Lucy I'm an immigrant to Canada. I had to do the citizenship exam. The oath of affirming allegiance to the Queen is really setting the terms of what Canada's brand of multiculturalism, of what its brand of social relations is. You're all going to live in this country, and your allegiance is to the queen, which is allegiance really to white supremacy. Therefore, in relating to indigenous people, I am expected to relate to them through the oath that I have made to the Queen, or through the expectation that white supremacy organises my relationship with Indigenous people, with black people, with people who are from other social groups. And so what does it mean for me to come into Canada as an Arab Muslim who is racialized? All of the Muslims are racialized in very particular ways. And then to say, well, I want to relate to indigenous people in a different way that you made this oath and the terms in which I came into Canada, where about white supremacy? These are the social relations you are expected to have. The really a very interesting encapsulation of what the social relations we are expected to have with each other with the land of Canada. If you look in the citizenship exam and how it describes our relationship to the land of Canada, there is extraction. There is tourism. But it doesn't really talk about indigenous relations to place. Yeah, indigeneity is always this kind of prehistoric existence. So if I was to go back to the question that you ask, what is the brand of multiculturalism in Canada? We are all subsumed under this title of whiteness and we relate to each other the white supremacy. That's how it is. Multiculturalism is really an avenue for us to express my belonging to Egypt, my belonging to the Arab world, my expressions as a muslim. But really, beyond that, anything that is more political than that is not really in Canada's brand of multiculturalism. So when a young, courageous woman like Missy Mahone says We shouldn't be celebrating, Canada wants to see this as a celebration of indigenous genocide. She has stepped outside that contract outside the brand of multiculturalism that she was expected to have. Interestingly enough, if a white person makes that statement. I'm not saying it's going to be smooth sailing for them, but the kinds of arguments, the kinds of hate speech that are mobilised are different. Who gets to articulate problems with this model that we have? Certainly not people of colour and not with the same stakes either. 
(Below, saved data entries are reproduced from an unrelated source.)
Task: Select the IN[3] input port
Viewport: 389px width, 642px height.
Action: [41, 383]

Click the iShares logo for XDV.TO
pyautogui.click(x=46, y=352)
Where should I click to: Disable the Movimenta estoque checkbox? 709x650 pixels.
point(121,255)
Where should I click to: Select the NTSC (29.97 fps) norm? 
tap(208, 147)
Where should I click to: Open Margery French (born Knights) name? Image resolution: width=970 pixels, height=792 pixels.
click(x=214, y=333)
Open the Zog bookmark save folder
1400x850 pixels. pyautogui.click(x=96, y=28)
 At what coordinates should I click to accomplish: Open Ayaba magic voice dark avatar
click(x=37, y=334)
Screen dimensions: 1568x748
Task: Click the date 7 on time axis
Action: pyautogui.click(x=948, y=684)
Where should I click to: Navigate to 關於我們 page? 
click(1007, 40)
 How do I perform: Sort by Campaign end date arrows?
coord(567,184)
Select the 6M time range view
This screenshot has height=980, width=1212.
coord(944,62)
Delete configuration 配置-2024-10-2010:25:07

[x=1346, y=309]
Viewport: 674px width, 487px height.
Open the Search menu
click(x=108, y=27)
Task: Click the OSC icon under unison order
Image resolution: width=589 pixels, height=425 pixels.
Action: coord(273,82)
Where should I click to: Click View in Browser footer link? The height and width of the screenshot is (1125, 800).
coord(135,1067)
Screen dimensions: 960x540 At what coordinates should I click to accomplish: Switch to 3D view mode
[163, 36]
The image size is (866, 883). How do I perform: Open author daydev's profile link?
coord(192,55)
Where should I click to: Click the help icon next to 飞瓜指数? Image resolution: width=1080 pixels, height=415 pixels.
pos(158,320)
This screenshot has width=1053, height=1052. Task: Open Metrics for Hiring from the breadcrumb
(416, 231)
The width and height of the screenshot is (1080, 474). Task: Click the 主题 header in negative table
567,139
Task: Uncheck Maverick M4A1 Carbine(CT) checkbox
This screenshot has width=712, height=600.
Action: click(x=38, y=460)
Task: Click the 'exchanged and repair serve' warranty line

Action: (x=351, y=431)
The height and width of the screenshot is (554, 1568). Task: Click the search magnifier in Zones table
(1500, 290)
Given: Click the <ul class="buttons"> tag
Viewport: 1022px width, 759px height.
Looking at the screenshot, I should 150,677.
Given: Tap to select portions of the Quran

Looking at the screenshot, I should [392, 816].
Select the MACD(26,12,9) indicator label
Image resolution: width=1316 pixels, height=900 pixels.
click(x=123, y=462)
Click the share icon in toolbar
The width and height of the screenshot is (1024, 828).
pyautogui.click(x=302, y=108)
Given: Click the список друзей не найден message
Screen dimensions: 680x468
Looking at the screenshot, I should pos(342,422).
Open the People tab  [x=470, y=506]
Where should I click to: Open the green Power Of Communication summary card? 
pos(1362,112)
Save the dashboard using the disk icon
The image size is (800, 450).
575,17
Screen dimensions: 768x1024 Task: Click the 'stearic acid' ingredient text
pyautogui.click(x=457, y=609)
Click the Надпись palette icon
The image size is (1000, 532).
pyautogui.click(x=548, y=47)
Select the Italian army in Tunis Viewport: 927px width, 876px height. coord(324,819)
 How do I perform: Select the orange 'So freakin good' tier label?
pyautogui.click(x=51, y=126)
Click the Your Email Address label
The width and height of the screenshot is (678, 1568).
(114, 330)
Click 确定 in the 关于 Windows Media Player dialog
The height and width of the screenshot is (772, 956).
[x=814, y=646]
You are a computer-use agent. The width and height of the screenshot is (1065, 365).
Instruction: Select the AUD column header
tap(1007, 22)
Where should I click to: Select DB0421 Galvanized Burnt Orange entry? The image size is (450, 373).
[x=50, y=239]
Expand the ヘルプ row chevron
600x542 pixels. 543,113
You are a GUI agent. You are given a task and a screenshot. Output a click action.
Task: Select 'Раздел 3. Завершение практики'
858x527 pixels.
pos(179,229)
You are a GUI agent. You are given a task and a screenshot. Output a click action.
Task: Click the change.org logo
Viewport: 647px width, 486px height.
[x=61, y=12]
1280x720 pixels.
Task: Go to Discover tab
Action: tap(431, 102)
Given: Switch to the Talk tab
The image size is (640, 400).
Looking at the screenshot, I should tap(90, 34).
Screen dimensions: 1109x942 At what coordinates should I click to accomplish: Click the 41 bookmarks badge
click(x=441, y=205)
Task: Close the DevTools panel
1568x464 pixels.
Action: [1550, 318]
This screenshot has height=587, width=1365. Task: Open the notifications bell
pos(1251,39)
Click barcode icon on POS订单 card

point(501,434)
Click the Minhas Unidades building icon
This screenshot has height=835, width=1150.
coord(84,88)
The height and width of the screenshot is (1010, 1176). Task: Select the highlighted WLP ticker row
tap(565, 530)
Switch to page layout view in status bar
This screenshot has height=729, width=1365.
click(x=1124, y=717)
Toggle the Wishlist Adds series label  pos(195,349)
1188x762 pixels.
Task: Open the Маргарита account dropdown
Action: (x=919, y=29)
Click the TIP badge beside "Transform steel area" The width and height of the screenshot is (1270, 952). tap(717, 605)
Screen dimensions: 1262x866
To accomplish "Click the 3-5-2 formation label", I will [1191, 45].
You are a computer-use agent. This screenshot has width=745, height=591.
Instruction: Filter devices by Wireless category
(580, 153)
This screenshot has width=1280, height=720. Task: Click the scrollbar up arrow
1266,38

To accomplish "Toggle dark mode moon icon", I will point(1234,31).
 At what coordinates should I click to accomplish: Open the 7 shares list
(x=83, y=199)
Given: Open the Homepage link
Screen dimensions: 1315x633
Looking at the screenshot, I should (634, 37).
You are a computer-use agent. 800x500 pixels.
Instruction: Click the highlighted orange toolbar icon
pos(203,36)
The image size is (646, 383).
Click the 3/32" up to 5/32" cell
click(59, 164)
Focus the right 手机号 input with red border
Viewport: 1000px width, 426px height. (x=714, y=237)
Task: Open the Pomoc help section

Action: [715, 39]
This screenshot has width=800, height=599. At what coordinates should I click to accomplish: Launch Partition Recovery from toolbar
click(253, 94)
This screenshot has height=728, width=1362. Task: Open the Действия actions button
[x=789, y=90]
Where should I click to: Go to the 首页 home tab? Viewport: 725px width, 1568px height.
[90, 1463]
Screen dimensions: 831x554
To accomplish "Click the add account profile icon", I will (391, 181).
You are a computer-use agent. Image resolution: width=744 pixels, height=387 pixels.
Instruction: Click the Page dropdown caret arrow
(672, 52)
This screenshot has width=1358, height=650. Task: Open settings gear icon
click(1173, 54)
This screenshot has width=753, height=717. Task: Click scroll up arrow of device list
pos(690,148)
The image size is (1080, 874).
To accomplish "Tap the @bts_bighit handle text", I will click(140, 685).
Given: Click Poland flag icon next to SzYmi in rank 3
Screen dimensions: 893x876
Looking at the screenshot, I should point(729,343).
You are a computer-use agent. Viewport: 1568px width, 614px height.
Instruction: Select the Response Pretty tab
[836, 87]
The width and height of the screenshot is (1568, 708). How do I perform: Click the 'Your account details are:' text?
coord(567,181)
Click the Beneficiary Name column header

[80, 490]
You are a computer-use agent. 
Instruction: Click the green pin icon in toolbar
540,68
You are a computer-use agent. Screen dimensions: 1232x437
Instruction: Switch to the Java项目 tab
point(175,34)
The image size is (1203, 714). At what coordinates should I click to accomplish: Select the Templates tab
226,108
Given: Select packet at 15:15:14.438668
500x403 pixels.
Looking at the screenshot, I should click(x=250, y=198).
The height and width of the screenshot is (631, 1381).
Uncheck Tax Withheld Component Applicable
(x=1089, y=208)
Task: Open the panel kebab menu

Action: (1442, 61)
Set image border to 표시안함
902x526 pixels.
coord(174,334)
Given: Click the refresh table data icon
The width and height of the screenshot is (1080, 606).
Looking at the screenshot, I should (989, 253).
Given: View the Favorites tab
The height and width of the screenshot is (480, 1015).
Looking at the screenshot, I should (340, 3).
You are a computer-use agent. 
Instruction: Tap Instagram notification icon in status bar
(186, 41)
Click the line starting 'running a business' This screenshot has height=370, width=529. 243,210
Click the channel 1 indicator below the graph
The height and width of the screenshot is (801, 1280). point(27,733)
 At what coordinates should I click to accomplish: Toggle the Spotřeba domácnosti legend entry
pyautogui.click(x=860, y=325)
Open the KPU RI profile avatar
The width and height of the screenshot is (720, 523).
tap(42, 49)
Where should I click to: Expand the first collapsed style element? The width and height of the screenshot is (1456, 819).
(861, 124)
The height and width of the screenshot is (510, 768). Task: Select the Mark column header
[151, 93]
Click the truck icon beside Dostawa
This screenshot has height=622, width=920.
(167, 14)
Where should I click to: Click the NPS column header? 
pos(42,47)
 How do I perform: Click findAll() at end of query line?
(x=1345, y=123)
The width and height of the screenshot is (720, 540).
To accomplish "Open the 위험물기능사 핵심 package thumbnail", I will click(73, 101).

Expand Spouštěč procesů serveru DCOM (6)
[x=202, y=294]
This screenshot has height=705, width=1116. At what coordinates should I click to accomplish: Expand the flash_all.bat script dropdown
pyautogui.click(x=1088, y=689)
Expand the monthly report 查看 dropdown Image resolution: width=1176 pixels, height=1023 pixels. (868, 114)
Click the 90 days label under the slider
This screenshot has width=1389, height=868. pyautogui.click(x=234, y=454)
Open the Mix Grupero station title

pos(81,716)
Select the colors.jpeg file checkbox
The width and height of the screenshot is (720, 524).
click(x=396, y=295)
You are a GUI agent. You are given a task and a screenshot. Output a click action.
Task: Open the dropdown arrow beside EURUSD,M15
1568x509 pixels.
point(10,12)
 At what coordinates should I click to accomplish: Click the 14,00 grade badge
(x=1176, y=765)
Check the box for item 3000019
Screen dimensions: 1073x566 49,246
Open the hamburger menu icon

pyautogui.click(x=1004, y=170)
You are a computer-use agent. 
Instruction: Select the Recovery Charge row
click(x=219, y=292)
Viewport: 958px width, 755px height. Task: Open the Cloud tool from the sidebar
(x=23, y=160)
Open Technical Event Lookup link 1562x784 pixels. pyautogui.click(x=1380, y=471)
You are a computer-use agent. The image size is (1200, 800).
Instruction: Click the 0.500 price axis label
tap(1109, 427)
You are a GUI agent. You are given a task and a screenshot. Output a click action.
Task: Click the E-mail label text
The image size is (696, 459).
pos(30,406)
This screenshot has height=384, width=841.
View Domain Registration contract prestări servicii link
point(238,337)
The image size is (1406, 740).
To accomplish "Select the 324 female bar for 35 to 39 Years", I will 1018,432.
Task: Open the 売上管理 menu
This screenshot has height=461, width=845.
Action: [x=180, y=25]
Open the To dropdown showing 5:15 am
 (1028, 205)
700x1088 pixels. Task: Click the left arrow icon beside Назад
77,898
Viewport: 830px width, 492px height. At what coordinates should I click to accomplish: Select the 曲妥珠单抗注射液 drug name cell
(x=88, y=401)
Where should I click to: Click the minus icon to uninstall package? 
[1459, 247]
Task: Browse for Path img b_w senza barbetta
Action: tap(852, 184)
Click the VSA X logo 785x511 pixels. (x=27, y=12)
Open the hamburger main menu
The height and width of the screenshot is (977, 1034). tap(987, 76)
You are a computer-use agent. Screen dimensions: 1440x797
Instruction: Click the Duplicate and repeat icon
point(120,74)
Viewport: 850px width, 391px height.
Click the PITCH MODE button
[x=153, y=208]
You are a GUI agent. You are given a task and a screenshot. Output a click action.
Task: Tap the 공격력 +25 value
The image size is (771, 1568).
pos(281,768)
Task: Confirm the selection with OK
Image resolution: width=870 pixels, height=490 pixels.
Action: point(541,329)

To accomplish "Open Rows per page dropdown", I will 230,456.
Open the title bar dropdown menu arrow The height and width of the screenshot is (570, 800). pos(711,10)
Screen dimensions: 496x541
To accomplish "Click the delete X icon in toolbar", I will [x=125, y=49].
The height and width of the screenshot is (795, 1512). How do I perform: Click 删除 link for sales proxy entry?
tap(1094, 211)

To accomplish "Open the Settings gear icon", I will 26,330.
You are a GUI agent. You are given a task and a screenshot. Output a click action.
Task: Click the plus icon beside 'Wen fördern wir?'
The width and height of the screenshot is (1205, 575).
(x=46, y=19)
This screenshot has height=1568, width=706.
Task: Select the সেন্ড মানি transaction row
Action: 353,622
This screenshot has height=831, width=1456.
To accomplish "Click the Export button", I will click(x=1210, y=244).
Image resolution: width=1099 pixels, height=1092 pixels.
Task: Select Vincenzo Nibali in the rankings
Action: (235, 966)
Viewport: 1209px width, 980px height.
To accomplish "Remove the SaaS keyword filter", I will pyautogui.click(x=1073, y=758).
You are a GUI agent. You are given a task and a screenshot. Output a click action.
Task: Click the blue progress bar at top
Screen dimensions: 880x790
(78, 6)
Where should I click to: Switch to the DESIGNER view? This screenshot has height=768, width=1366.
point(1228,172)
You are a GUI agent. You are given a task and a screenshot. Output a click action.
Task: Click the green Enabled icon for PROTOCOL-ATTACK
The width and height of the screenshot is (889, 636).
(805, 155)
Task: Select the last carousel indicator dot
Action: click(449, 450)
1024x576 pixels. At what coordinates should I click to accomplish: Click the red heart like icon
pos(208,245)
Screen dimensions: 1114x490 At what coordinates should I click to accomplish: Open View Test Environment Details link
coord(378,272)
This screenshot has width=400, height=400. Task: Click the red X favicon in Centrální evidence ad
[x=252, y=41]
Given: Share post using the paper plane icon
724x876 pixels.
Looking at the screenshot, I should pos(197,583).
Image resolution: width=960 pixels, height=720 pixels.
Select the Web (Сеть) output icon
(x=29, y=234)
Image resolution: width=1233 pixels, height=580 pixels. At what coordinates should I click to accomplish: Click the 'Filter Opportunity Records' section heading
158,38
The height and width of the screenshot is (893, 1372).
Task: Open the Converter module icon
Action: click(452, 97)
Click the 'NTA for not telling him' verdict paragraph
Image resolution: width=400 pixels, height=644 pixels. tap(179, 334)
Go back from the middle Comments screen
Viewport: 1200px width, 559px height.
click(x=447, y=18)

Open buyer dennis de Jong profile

Vinita That's why I was talking about the brand too, because it's this idea of We should be grateful. Can I ask you that same question, Daniel, about the brand of multiculturalism? 

Daniel Is the audience for multiculturalism presumed to be the Queen? Justin Trudeau And the generic imaginary white middle class Canadians. 

Trudeau The cultural mosaic that we have. And what does that actually mean? And I think Canada actually has a really, really important story to tell. And it's woven into one of the things we say all the time, which is diversity can and should be a source of strength. It's that we no longer define ourselves if we ever did, through a traditional or stereotypical identity of a typical Canadian.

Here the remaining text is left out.